There are a number of reasons for not including these technologies from the start of the scheme, which are primarily practical. Our methodology is to meter the heat generated and pay the RHI on that basis, however, there are practical difficulties with metering direct air heating, rather than water and steam. Furthermore, there is insufficient evidence of the costs of these technologies on which to base the RHI tariffs.
Conserval is monitoring solar air systems around the world and other governments (USA, Canada, France etc) are able to monitor solar air systems.
P 42 – Technologies and fuels excluded from the scheme
Transpired solar thermal panels
A small number of stakeholders have argued that direct air heating or transpired solar panels should be supported under the RHI. These technologies will not be included as they are not counted as a renewable technology under the RED.
How can solar heating of air not be a renewable technology?
This is the most damming statement for the Minister and if left as is, and it will certainly come back to haunt him. SolarWall is the most cost effective solar thermal technology for heating buildings currently available and it is being manufactured and sold in UK and in many other countries.
By John Hollick, CEO
Conserval Engineering Inc, SolarWall
I would agree with some of the analysis here but I don’t believe it will be enough for any one company to rely on their own in-house monitoring for performance validation or for predictive sizing.
As you are an international company, I would recommend further co-operation with the international software simulation companies in Europe such as Valentin Energie Software that I am involved with. I would welcome if Conserval products were listed in their database if only to allow fair comparison. They’ll have a booth at Intersolar in Munich should you wish to make first contact there.
In the case of the UK minister blaming the ‘RED’, that needs closer inspection as I can only find reference to not counting passive solar gains to avoid potential double-counting.

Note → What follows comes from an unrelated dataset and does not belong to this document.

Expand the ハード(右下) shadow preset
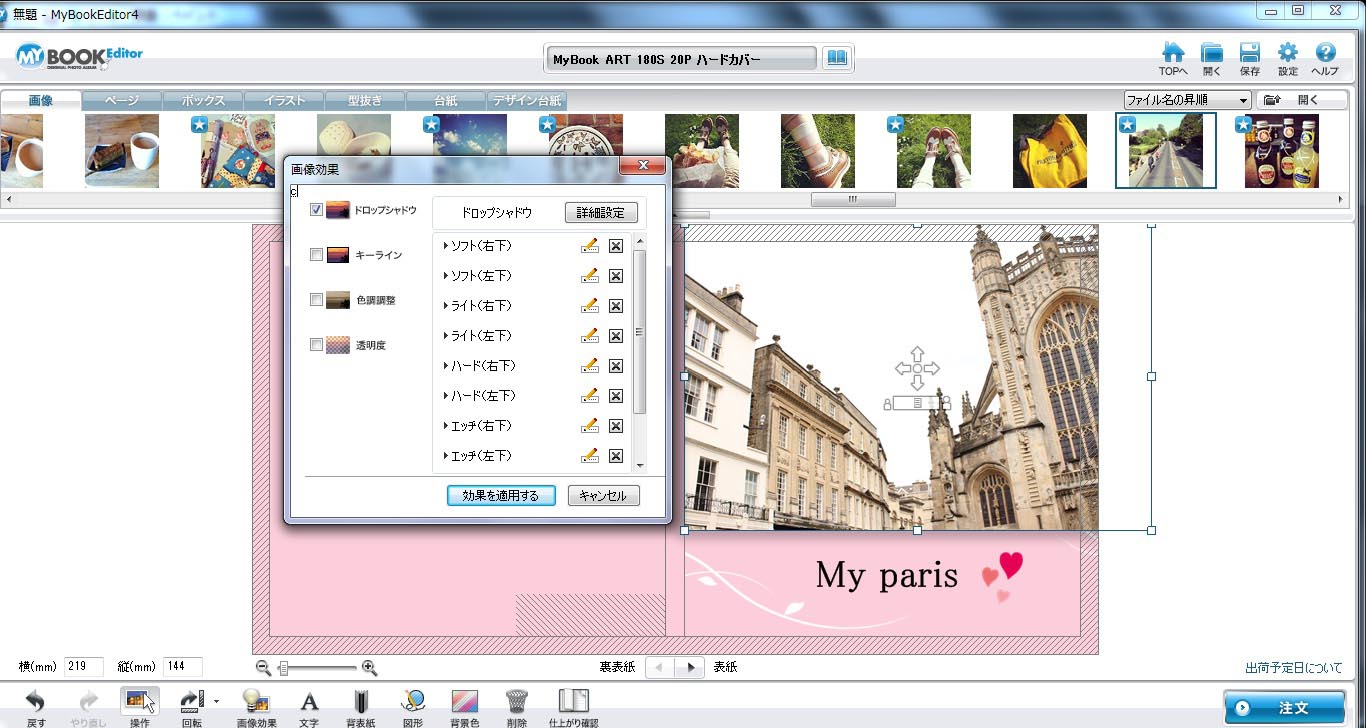 click(x=446, y=366)
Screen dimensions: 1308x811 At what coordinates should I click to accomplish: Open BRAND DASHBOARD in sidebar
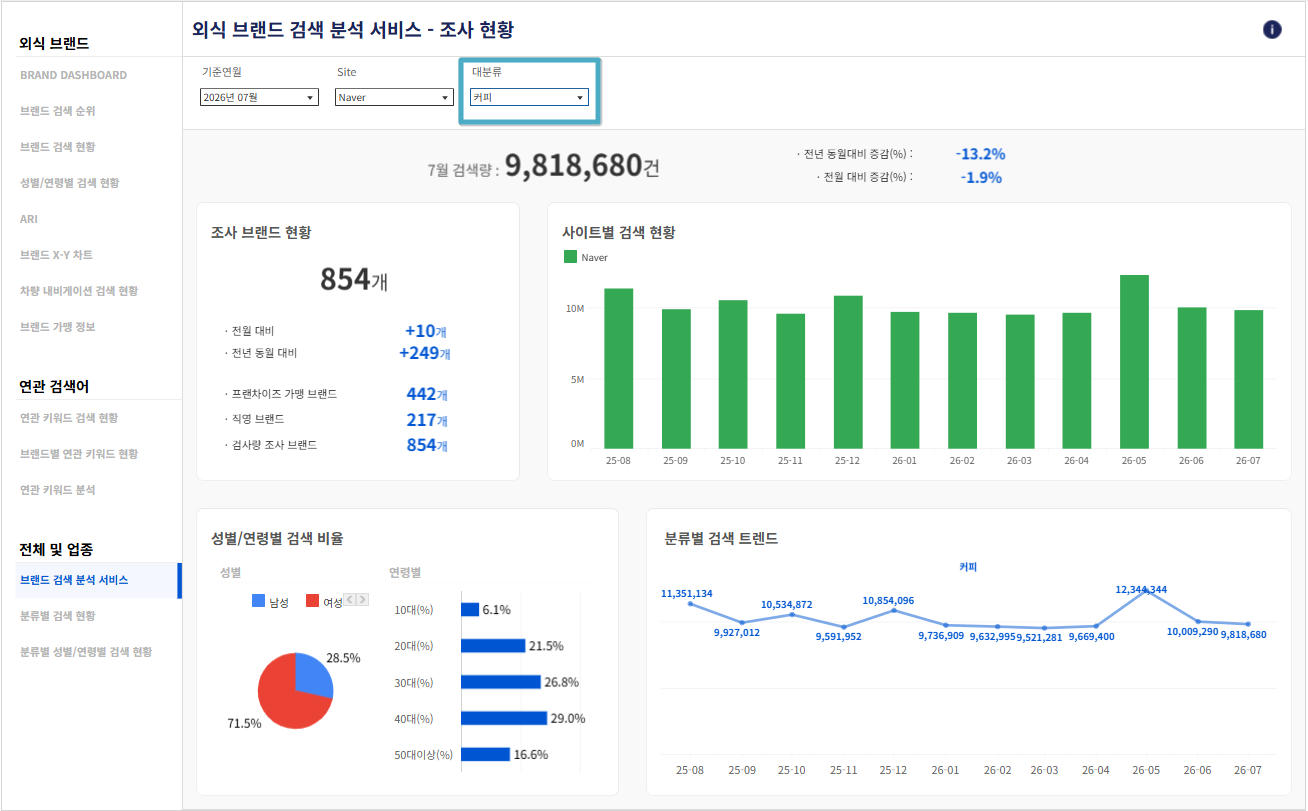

That said, we do need an algorithm to separate the heat flow from inside the building back into a façade-mounted air collector and then it is easier to validate the ‘renewable’ contribution.
I have approached your UK distributor in the past to promote co-operation the UK technical committees but got no headway. If Conserval already works with one of the solar ISO committees, then please let me know which so as to set up any UK committee liaisons.
Hello Chris,
Thank-you for your comment….see response from Conserval below:
We encourage prospective clients to go one step further and use an independently managed and verified predictive energy tool such as RETScreen Feasibility Analysis software. RETScreen was developed by a core team at Canmet ENERGY located in Varennes (Canada) in collaboration with a number of other government and multilateral organisations, and with technical support from a large network of experts from industry, government and academia around the world.
Conserval provided input into the new ISO9806 standard through Natural Resources Canada. The working group was TC180. This new standard provides the basis for testing solar thermal collectors including air collectors such as SolarWall. The testing measures include elements such as building heat loss recapture. The empirical data is them embedded into RETScreen in order to estimate energy performance of a collector under site specific conditions. RETScreen predictions for SolarWall have been vetted through 3rd party monitoring of field installations.